The task:
Find how many lines below hold "This", and give that number as the entire answer.

Record excerpts:
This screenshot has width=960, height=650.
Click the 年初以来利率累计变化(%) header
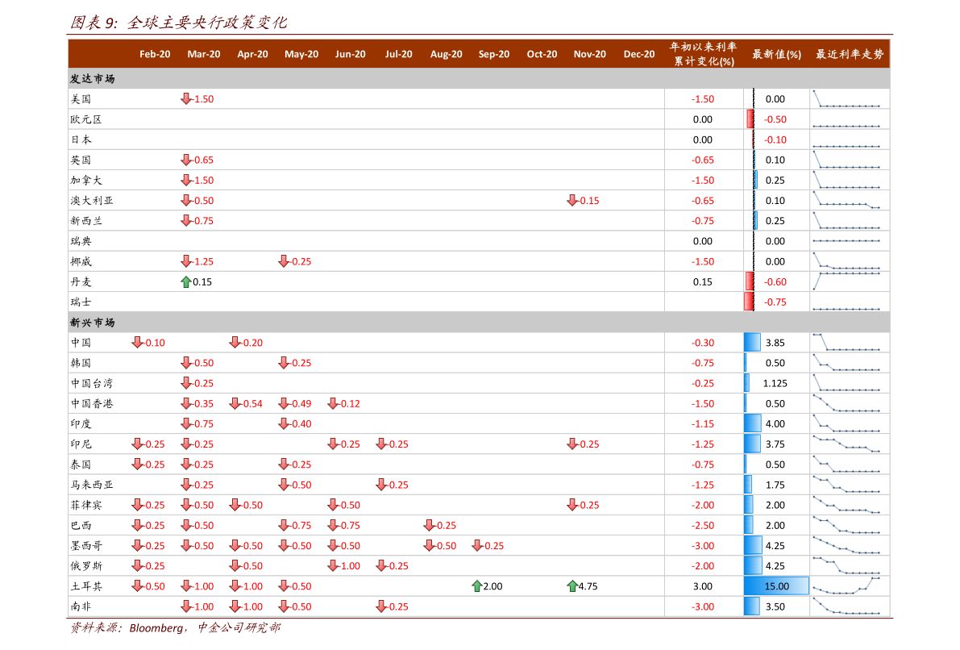point(703,54)

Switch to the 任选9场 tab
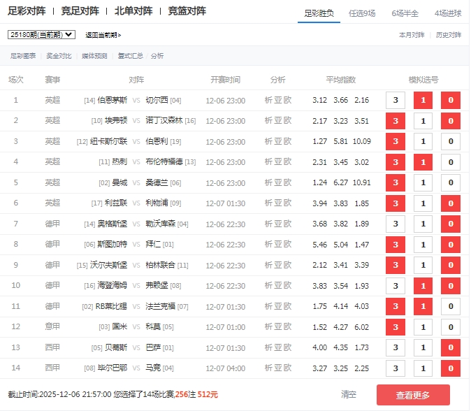(365, 13)
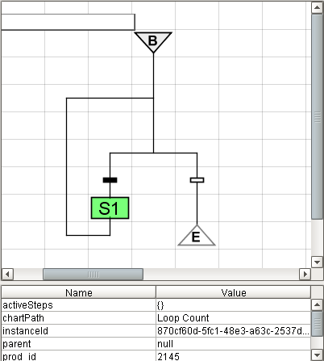Select the Begin step triangle B
324x361 pixels.
tap(153, 41)
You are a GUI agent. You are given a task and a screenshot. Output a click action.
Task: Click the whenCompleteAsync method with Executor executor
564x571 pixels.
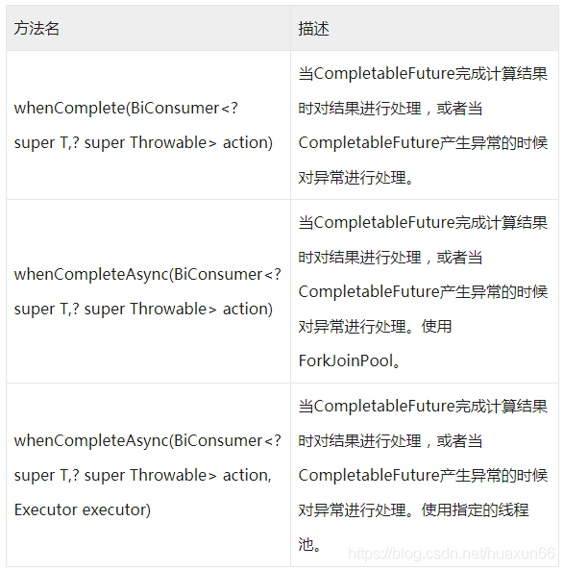point(147,475)
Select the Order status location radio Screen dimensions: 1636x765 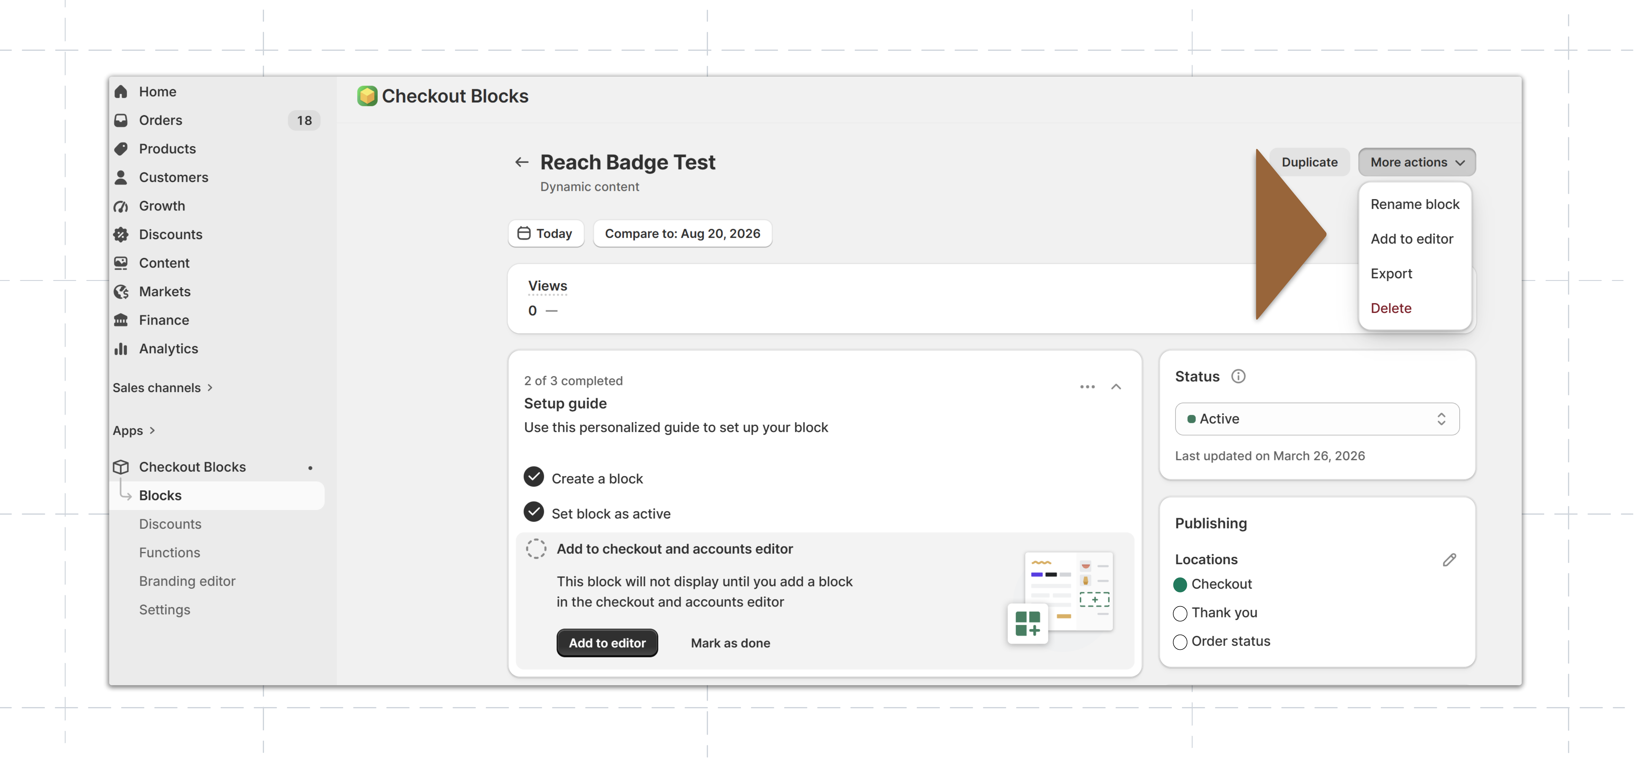tap(1180, 642)
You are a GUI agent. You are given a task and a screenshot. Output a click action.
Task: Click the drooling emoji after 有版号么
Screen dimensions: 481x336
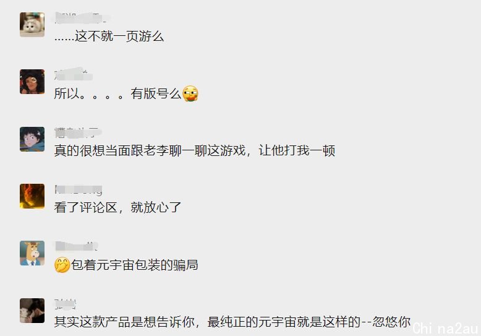[x=190, y=93]
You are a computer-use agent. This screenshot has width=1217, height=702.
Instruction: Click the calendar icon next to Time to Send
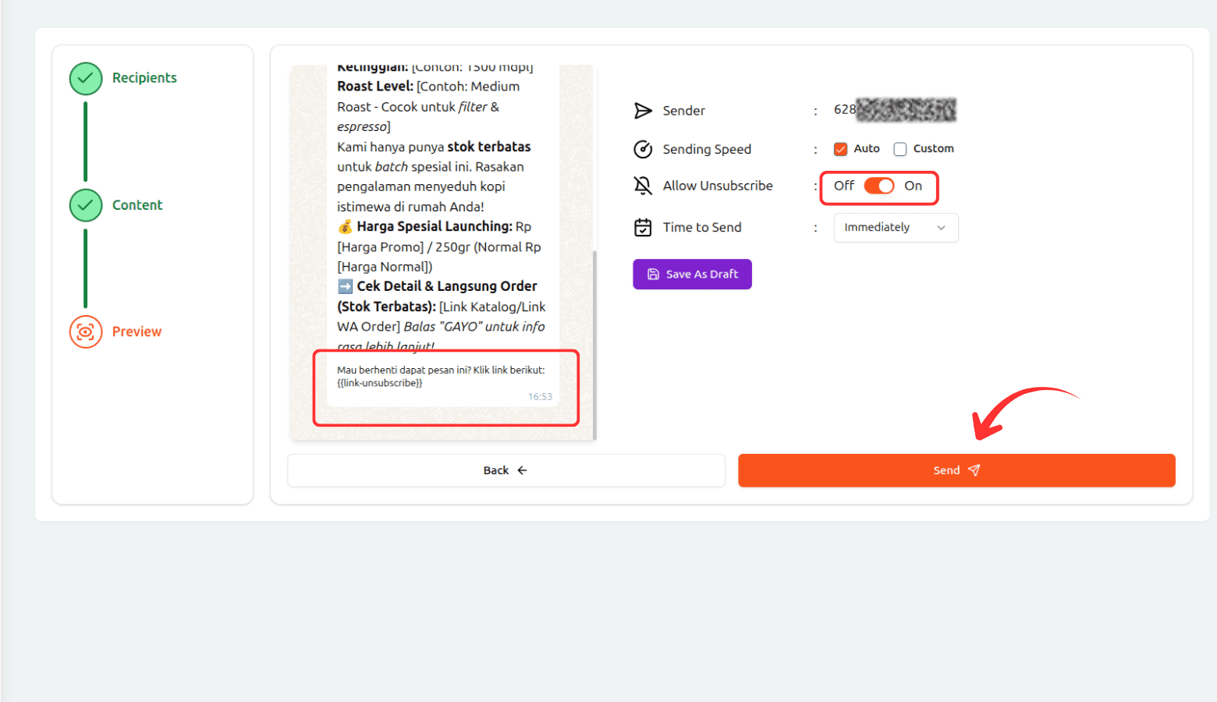click(642, 227)
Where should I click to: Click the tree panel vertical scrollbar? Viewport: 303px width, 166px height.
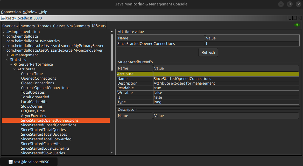(112, 52)
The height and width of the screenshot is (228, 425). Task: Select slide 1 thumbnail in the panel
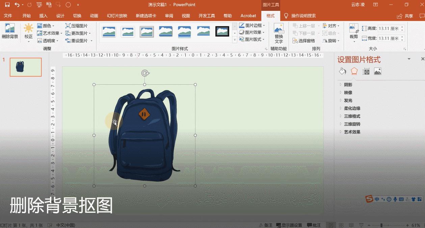25,67
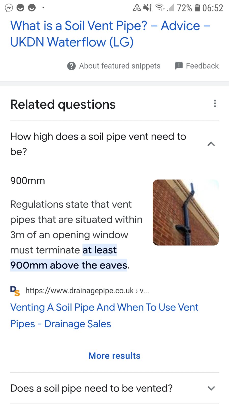Tap the question mark help icon
The image size is (229, 406).
pyautogui.click(x=71, y=66)
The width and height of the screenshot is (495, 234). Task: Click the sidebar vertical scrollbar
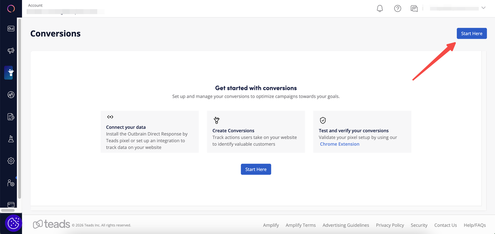point(19,108)
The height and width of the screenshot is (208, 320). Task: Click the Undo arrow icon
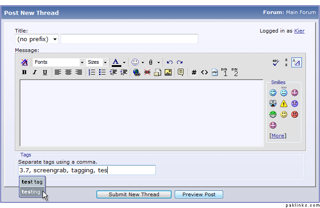point(170,62)
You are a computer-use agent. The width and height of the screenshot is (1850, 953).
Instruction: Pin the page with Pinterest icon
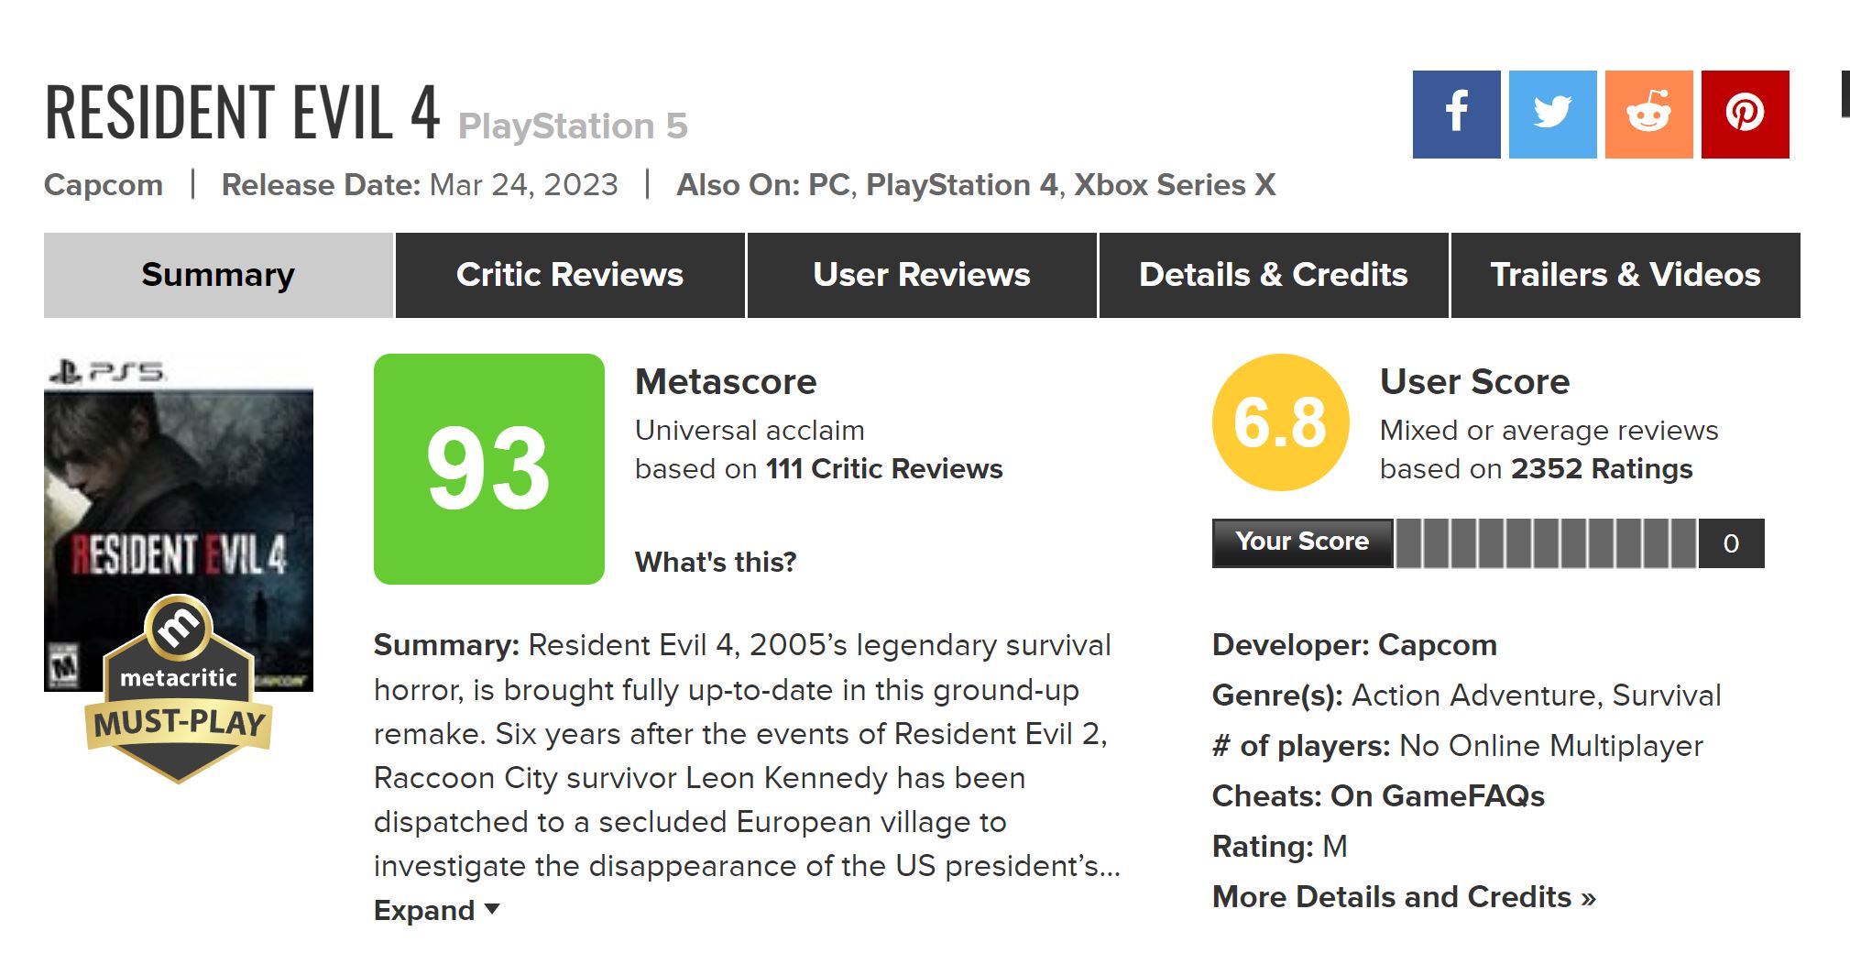tap(1745, 115)
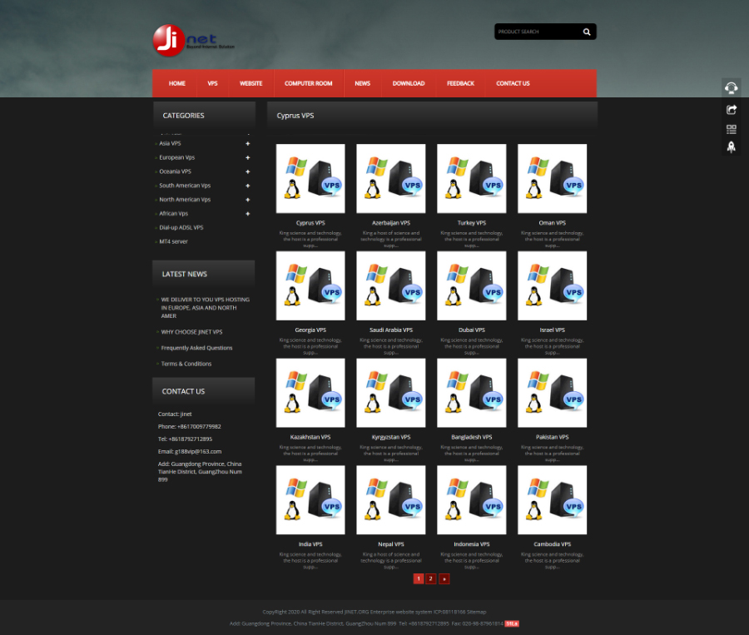The height and width of the screenshot is (635, 749).
Task: Expand the European Vps category
Action: [x=247, y=157]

Task solution:
2